[EXERCISE INPUTS]:
'''
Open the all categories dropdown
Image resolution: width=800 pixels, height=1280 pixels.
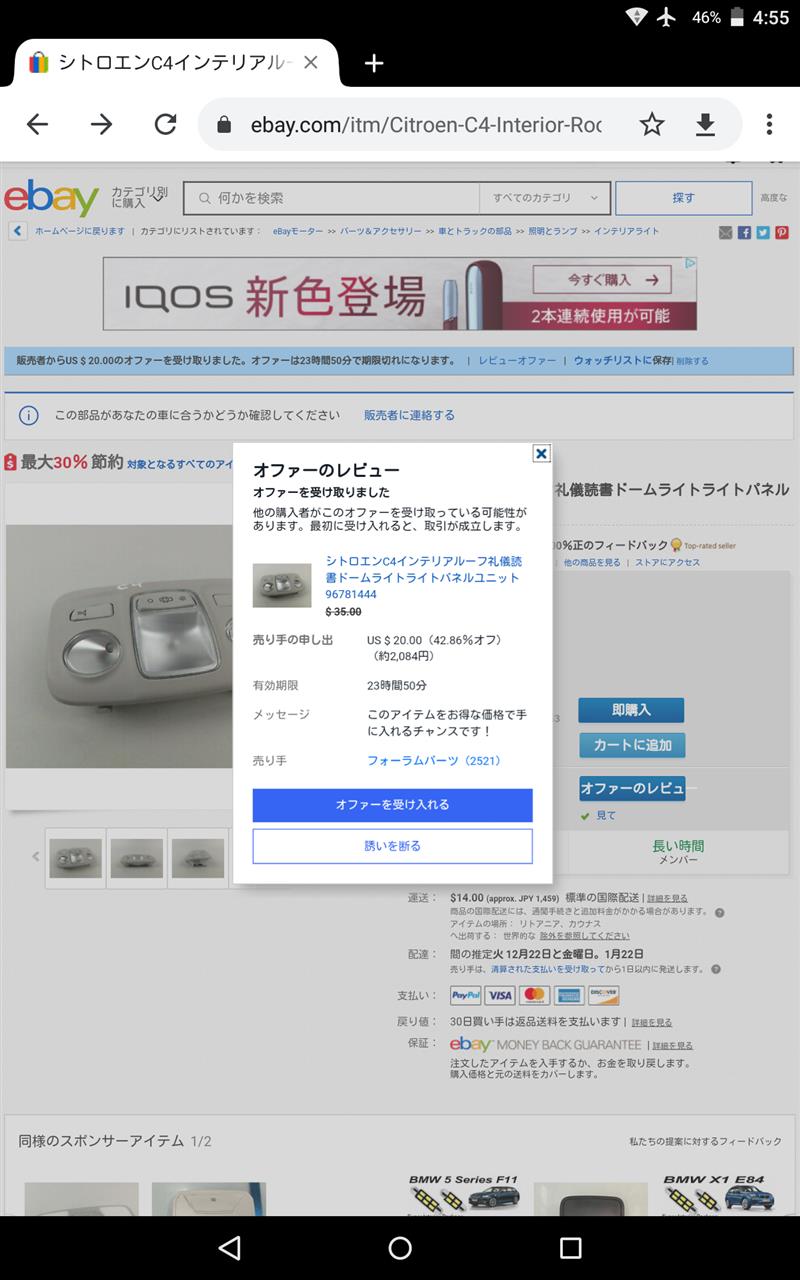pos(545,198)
'''
'''
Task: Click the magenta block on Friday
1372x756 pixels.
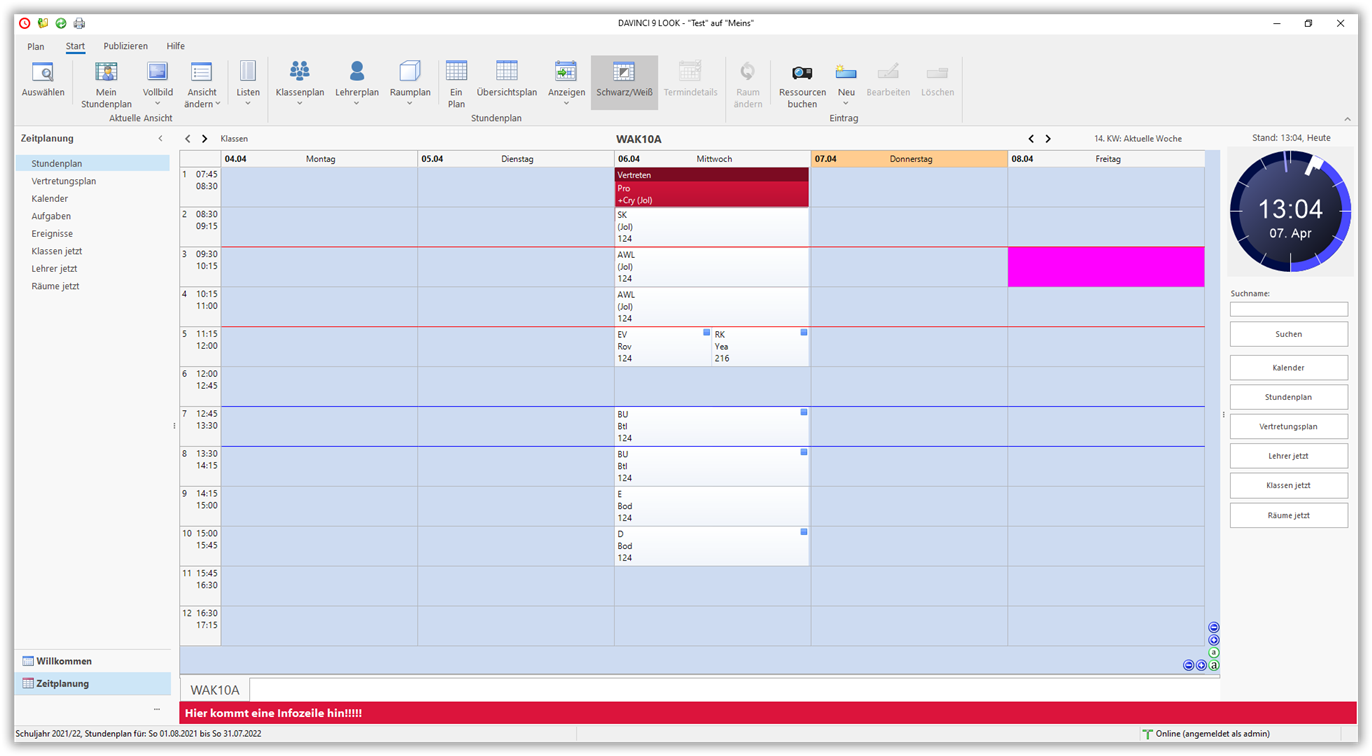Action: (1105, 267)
'''
[JOB]: Copy the lines from the line with "Open the all categories dropdown" up to and including the line with "pos(545,198)", keeping every character as it is, and omit the pictures from your answer.

[FINAL RESULT]:
Open the all categories dropdown
Image resolution: width=800 pixels, height=1280 pixels.
pos(545,198)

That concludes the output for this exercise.